Société brutale, dans une France très peuplée mais dont les habitants se croisent peu, éparpillés dans des régions vastes qui peuvent apparaître vides au voyageur. Le livre s’ouvre sur l’histoire tragique du géomètre envoyé pour les repérages qui permirent l'élaboration de la carte de Cassini, première carte générale de la France, et qui fut massacré par les gens du lieu, sans que ceux-ci en soient autrement inquiétés. On pense ici au Village des cannibales d’Alain Corbin, un siècle plus tard… Société rude mais où les jours de fête ou chômés sont légion, et les journées de travail courtes l’hiver, calquées sur les rythmes solaires. Société dans laquelle la mendicité est un dur métier qui requiert astuce et persévérance comme le montrent les mémoires du breton Jean-Marie Déguignet (1834-1905). Une société dont les acteurs sont constamment sur les routes, en mouvement : pèlerins, migrants, mendiants, travailleurs en quête de travail, colporteurs, touristes… On y croise les anglais Arthur Young et Robert Louis Stevenson ; Graham Robb décrit l’ampleur d’un réseau routier composé de courts segments intensément utilisés, un réseau capillaire efficace sur lequel circulent hommes et information. Ce réseau sera démantelé par l’amélioration des grandes routes, la construction des chemins de fer qui, par contre coup, contribuèrent à l’enclavement des villages à l’écart, désormais fermés sur eux-mêmes.

La seconde partie s'ouvre sur les lents progrès de la cartographie du territoire avec l’épisode décisif de l’entreprise de Cassini (1756-1815), et à lire Graham Robb, on se prend à rêver à ces arpenteurs oubliés qui ont donné un visage et une réalité au pays. Graham Robb fait revivre l’initiative d’un professeur à la retraite, M. Sanis, qui sur sur 4000 mètres carrés, chaussée du Maine, édifia une France miniature, avec ses reliefs, ses voies d’eau, etc., premier parc d’attraction de ce genre ! Une France des routes mais aussi celle des canaux et voies fluviales : un transport courant jusqu’au XXe siècle, il suffit de relire le célèbre début de l’Éducation sentimentale.

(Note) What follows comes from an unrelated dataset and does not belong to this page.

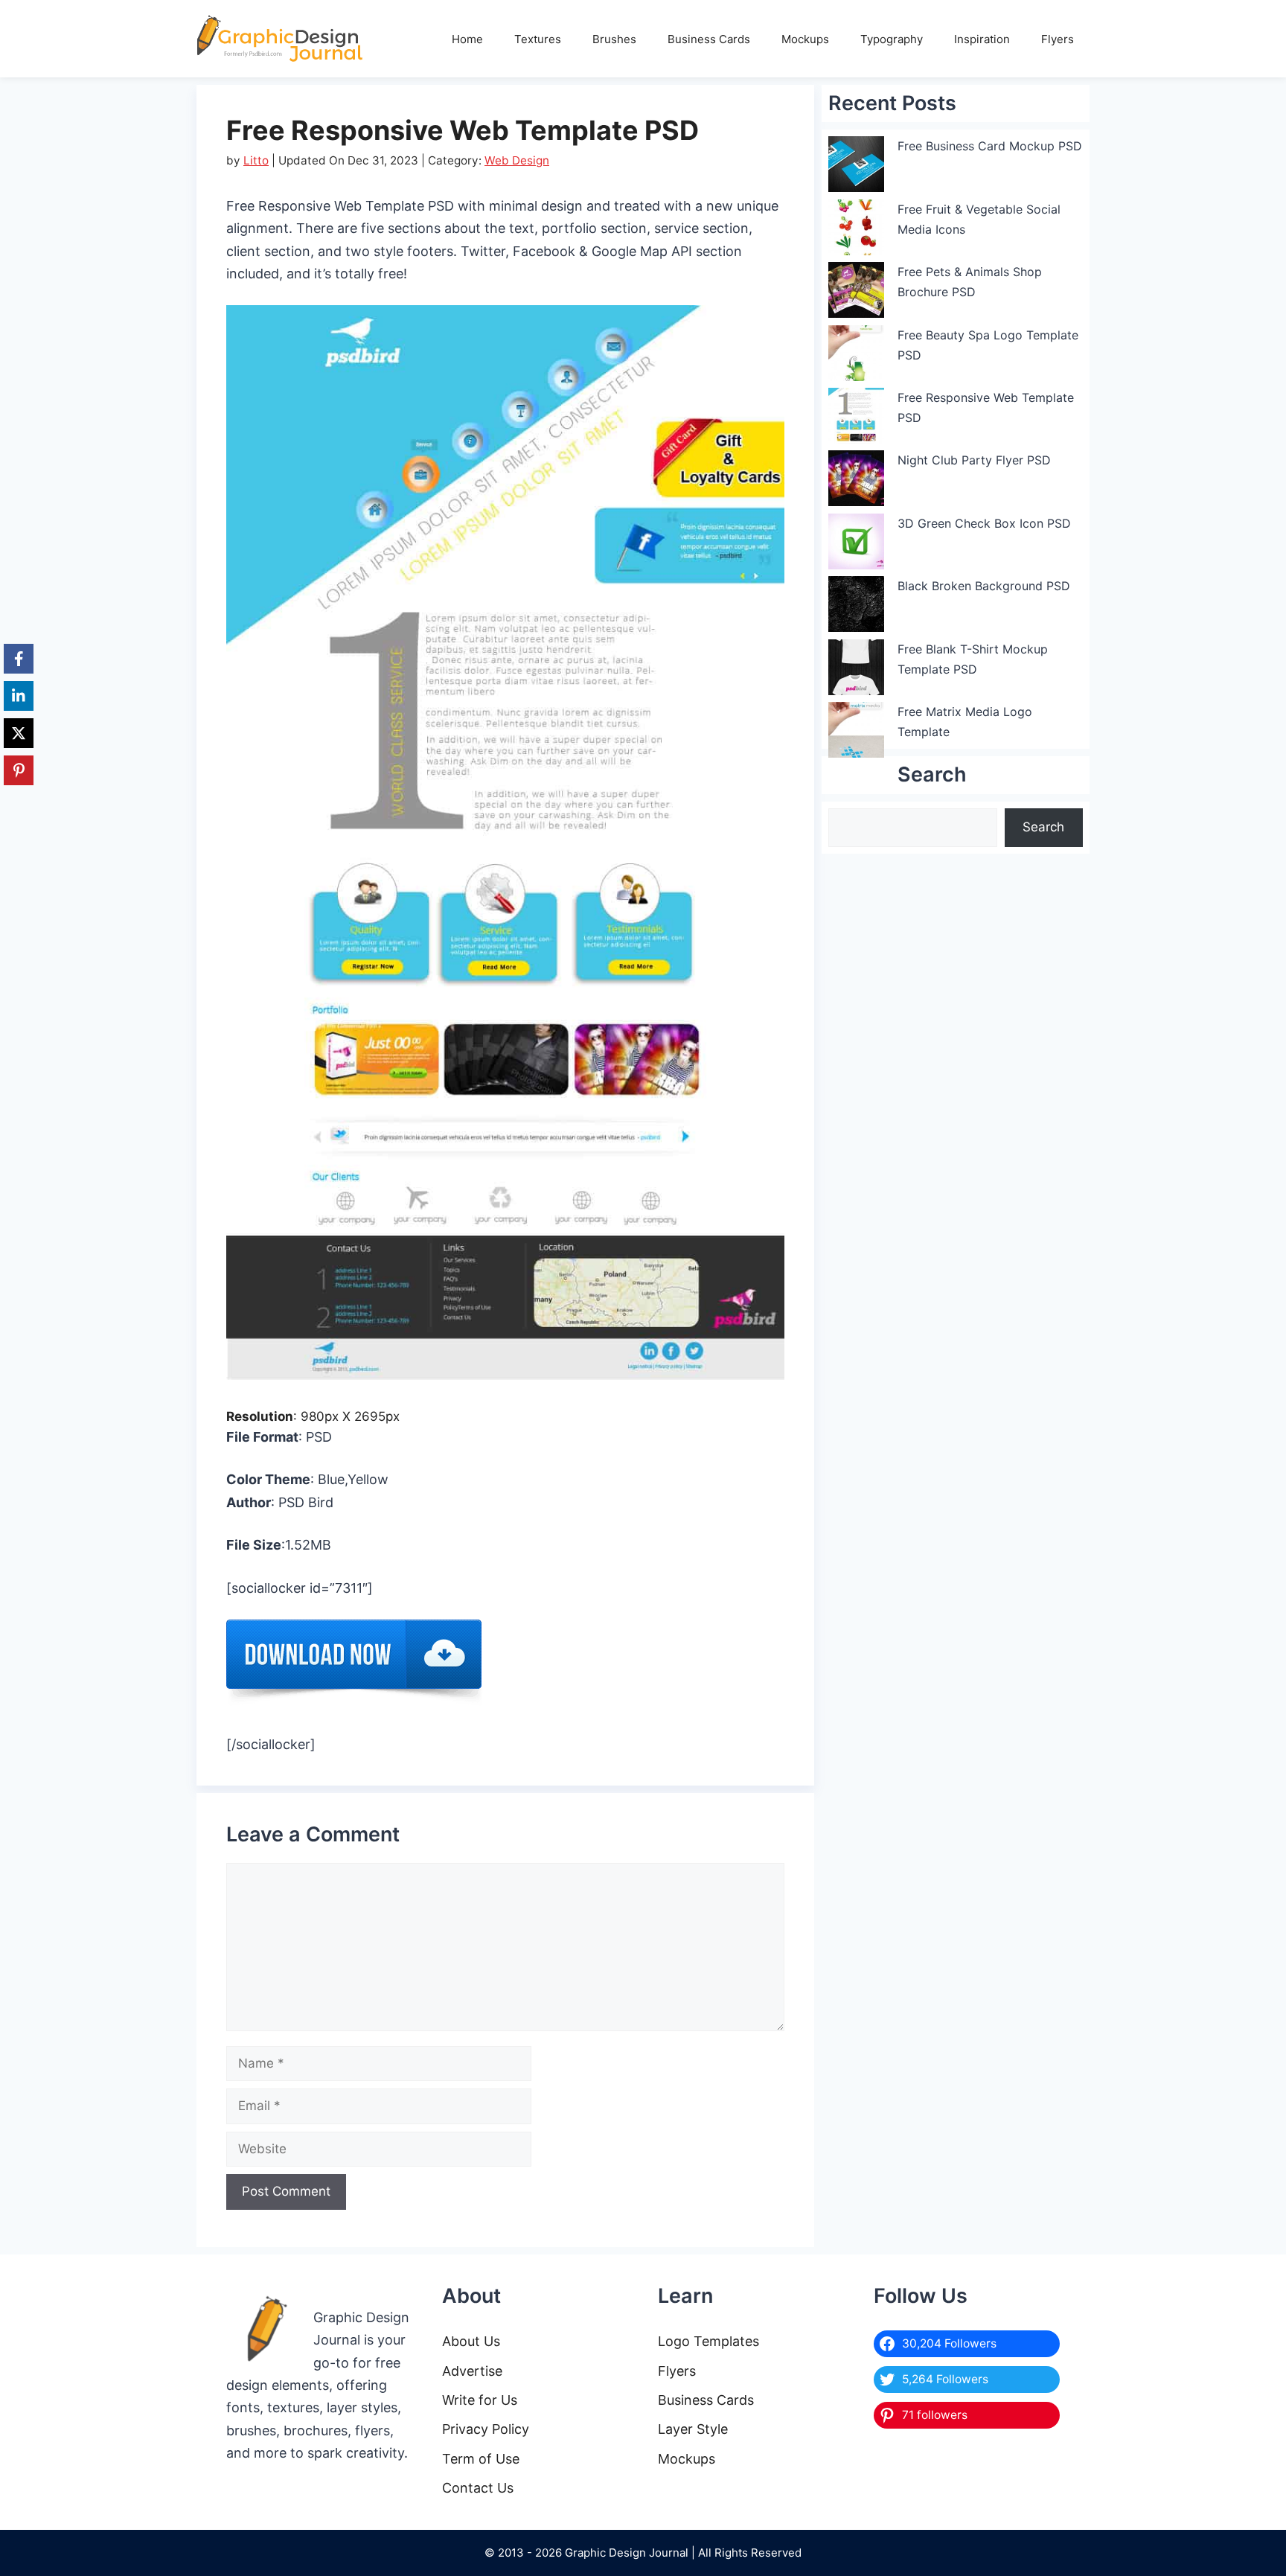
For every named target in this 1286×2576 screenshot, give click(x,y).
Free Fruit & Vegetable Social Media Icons (979, 219)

Cette seconde partie, qui porte sur le XIXe siècle, montre les changements liés à l’industrialisation, la modernisation du pays, l’invention du tourisme (''Les merveilles de la France'', chapitre 14). Graham Robb décrit avec humour ces premiers touristes, souvent anglais, qui s’enthousiasment pour la Mer de Glace, «inventent» la beauté des paysages montagnards, face à l’indifférence mêlée d’incompréhension des autochtones, tel H.W. Longfellow qui, expliquant à une vieille femme, dans le val de Loire, qu’il a fait plus de mille lieues pour «voyager ; - pour voir comment vous vivez dans ce pays», s’entend répondre : «Vous ne connaissez donc personne dans le vôtre ?» (p.363). Ils affrontent les rigueurs et la saleté d’auberges, séjours de fortune qui se développent face à une demande croissante. Paysans, aubergistes, chacun rivalise d’ingéniosité pour profiter de cette manne nouvelle.

Un pays plein de curiosités naturelles ou historiques, mais dont une part est désormais en péril au cours du XIXe siècle : les paysages disparaissent sous les coups d’une modernisation agricole et politique, d’une unification du territoire que Graham Robb qualifie de «colonisation». France en ruines à la suite de la Révolution, mais aussi des méfaits de la «bande noire» qui pille et revend sans scrupule les églises désertées, les châteaux vendus, etc., aidée indirectement par l’Etat qui détourne les bâtiments pour les affecter à des usages utiles : le Mont Saint Michel devient prison, le palais des Papes, caserne, les restes de l’abbaye de Cluny, un haras national… L’Église elle aussi entretient mal son immense domaine foncier… Ces ruines sont aussi pittoresques et charment les romantiques… Dans cette France «colonisée», Graham Robb décrit les indigènes, pittoresques ou repoussants, qui vont progressivement s’habituer à vivre dans un pays unifié, et voir les frontières de leur région s’étendre à celles de la grande patrie.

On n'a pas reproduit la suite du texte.